◆ **YOUR INSTRUCTIONS**
Copy out each line containing "agent" from the entries below.
* * * * * * *
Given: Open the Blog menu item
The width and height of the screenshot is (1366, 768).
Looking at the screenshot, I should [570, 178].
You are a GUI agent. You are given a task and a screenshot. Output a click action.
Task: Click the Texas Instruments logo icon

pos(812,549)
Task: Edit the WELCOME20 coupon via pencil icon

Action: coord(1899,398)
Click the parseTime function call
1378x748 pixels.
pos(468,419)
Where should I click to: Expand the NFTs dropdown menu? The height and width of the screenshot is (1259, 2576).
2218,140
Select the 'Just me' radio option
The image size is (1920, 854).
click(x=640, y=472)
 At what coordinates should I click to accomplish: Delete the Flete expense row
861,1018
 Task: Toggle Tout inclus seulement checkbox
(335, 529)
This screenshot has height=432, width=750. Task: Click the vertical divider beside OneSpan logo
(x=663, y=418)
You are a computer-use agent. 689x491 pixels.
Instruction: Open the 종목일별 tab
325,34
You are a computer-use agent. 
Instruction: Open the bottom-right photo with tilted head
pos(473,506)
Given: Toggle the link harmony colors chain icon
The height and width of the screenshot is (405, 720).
* * * * * * *
◆ **WRITTEN RESPONSE**
You are a GUI agent. You are given a task and a screenshot. Output a click action.
You are a computer-use agent. 689x491 pixels.
You are a computer-use agent. 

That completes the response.